- [Task instructions]: From the line with "Open the Help" through the line with "Given: Click the Windows", repeat the entries verbatim, both end lines included, and add nothing.

■ ■ ■ ■ ■

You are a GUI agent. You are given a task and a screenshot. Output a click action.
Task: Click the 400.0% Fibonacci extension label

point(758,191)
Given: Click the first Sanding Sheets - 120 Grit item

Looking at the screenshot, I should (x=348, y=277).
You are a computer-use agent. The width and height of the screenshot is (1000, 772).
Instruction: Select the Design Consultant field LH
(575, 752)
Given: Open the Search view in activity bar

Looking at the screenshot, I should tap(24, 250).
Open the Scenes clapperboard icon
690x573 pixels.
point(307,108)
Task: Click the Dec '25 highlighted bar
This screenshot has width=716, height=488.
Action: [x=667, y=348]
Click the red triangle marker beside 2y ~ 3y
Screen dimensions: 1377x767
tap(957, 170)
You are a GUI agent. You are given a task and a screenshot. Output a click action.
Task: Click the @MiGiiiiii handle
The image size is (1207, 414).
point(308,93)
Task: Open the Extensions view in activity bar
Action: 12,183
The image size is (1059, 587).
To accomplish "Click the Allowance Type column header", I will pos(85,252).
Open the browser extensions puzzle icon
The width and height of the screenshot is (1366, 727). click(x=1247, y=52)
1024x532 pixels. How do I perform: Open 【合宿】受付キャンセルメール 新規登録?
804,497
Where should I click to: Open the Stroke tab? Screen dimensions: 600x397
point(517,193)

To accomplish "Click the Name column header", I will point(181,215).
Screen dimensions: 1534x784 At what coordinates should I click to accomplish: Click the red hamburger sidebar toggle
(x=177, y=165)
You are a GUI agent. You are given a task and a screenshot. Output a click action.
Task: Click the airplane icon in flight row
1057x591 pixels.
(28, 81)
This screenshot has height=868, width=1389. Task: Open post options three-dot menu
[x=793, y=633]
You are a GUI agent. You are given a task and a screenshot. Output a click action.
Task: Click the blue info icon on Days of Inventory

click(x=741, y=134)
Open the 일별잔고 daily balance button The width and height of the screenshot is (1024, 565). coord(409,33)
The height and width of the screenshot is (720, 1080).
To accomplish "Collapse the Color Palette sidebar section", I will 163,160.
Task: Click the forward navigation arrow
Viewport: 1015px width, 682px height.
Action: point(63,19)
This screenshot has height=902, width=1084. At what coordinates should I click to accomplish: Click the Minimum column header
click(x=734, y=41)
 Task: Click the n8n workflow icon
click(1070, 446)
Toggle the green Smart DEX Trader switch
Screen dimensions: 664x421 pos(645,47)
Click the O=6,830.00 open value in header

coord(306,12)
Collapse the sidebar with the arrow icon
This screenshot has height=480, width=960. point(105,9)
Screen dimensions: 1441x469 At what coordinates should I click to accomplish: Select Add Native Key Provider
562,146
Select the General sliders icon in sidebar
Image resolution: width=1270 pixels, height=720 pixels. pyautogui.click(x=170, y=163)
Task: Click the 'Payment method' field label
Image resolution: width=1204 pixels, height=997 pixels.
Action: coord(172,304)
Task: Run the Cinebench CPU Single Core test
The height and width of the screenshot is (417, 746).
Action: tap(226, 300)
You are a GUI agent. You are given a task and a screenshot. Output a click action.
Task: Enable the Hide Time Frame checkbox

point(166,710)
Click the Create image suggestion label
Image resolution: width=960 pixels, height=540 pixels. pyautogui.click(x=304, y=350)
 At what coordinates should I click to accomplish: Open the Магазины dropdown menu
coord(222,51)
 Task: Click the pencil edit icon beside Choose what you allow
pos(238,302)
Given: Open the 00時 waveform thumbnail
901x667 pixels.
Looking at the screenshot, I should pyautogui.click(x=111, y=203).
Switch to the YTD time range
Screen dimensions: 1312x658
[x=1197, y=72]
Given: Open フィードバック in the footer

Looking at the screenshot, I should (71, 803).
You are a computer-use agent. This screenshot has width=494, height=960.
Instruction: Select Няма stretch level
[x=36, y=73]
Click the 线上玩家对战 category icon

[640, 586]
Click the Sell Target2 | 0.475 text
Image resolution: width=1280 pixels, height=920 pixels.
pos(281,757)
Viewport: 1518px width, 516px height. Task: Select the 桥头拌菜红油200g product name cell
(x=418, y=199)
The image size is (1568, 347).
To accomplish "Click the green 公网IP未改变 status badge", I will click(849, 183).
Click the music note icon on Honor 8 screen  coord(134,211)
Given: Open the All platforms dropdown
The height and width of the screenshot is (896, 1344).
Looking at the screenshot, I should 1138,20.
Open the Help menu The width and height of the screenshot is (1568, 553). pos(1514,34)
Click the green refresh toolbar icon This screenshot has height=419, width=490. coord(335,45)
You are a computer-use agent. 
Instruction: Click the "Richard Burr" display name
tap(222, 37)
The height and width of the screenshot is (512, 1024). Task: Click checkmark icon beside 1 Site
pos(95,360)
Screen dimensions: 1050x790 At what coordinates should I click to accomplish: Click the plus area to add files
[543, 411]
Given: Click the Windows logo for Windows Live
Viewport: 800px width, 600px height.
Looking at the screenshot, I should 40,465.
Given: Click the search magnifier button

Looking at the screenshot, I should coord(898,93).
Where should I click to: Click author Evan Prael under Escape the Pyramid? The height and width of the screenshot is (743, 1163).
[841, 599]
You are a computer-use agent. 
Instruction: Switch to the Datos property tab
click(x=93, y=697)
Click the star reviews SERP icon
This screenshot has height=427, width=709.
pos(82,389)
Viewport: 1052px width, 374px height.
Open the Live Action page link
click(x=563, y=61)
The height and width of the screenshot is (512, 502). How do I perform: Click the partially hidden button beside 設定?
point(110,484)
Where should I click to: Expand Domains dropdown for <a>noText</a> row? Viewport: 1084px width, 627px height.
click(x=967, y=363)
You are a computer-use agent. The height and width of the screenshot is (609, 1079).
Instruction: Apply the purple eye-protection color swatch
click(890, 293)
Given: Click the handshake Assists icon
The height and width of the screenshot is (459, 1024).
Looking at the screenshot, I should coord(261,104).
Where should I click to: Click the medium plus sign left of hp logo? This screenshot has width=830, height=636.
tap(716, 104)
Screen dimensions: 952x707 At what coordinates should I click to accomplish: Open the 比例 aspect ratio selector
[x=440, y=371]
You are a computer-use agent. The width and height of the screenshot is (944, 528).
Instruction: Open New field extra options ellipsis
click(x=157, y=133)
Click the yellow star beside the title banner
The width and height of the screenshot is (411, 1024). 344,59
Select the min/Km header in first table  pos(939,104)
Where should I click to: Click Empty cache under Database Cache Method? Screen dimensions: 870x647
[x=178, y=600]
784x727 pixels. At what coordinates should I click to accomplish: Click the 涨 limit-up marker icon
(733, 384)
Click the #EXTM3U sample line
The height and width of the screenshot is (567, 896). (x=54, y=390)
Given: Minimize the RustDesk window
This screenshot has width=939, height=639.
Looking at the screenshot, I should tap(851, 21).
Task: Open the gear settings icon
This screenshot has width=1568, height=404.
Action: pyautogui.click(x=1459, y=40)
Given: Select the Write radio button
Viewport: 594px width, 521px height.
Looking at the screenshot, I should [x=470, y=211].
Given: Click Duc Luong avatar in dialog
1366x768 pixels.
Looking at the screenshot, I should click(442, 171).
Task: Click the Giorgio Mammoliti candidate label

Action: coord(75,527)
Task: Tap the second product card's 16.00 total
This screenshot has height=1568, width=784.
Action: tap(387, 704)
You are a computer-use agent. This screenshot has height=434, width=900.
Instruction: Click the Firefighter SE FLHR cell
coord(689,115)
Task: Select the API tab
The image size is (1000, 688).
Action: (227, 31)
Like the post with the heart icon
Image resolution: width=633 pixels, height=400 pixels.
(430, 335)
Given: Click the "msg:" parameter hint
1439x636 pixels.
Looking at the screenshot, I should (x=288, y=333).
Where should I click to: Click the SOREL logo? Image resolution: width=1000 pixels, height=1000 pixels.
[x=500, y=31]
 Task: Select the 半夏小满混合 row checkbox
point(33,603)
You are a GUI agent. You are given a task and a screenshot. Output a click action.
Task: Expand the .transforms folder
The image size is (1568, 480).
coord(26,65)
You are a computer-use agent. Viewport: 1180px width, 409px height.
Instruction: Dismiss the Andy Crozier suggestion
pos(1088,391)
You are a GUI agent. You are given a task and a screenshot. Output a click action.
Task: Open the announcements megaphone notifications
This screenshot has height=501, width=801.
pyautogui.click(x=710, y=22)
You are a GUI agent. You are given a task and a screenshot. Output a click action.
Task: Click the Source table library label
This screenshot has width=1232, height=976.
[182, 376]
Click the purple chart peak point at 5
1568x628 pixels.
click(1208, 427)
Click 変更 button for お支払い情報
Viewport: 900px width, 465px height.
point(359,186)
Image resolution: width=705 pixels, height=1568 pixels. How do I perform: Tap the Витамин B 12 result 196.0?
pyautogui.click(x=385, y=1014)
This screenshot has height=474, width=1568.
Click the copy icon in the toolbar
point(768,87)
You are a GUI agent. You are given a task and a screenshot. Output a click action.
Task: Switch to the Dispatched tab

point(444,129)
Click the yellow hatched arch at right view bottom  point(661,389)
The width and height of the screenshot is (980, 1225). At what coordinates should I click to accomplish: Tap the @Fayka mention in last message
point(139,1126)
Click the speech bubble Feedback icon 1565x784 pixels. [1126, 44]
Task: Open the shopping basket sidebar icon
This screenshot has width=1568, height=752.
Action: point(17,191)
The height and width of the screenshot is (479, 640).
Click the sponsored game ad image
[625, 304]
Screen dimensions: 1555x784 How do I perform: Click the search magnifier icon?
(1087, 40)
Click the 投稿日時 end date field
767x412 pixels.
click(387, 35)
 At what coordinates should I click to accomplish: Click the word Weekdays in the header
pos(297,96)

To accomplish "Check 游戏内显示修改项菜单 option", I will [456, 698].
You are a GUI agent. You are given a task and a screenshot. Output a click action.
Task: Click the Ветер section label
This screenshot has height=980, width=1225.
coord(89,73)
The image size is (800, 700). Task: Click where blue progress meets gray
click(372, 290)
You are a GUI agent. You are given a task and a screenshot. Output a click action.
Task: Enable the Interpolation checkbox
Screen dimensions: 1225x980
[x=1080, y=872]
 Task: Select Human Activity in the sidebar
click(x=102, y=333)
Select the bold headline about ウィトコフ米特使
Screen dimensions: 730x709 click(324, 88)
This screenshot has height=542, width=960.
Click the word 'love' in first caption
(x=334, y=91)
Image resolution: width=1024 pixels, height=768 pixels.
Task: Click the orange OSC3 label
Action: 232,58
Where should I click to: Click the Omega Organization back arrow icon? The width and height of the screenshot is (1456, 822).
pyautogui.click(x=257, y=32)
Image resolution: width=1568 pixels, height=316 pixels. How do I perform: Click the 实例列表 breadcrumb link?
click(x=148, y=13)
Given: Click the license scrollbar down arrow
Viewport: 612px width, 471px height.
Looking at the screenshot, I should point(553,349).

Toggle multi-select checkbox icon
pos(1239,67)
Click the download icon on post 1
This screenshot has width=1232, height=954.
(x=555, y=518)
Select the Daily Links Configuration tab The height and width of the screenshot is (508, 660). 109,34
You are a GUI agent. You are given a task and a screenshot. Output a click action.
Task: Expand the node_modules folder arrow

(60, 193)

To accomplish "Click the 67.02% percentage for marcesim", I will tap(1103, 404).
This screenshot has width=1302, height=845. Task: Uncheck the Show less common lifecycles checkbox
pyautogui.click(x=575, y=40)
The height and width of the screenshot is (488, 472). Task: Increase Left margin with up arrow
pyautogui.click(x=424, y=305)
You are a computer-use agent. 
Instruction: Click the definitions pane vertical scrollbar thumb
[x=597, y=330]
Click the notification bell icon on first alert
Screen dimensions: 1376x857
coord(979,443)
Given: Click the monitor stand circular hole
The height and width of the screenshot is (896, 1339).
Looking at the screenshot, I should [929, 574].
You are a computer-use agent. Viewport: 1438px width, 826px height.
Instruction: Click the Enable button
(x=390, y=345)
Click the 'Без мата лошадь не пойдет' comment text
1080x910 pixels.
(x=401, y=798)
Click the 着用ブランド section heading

■ ■ ■ ■ ■

- [Task solution]:
Open the Help menu The width and height of the screenshot is (1568, 553). pos(1514,34)
Click the green refresh toolbar icon This screenshot has height=419, width=490. coord(335,45)
You are a computer-use agent. 
Instruction: Click the "Richard Burr" display name
tap(222, 37)
The height and width of the screenshot is (512, 1024). Task: Click checkmark icon beside 1 Site
pos(95,360)
Screen dimensions: 1050x790 At what coordinates should I click to accomplish: Click the plus area to add files
[543, 411]
Given: Click the Windows logo for Windows Live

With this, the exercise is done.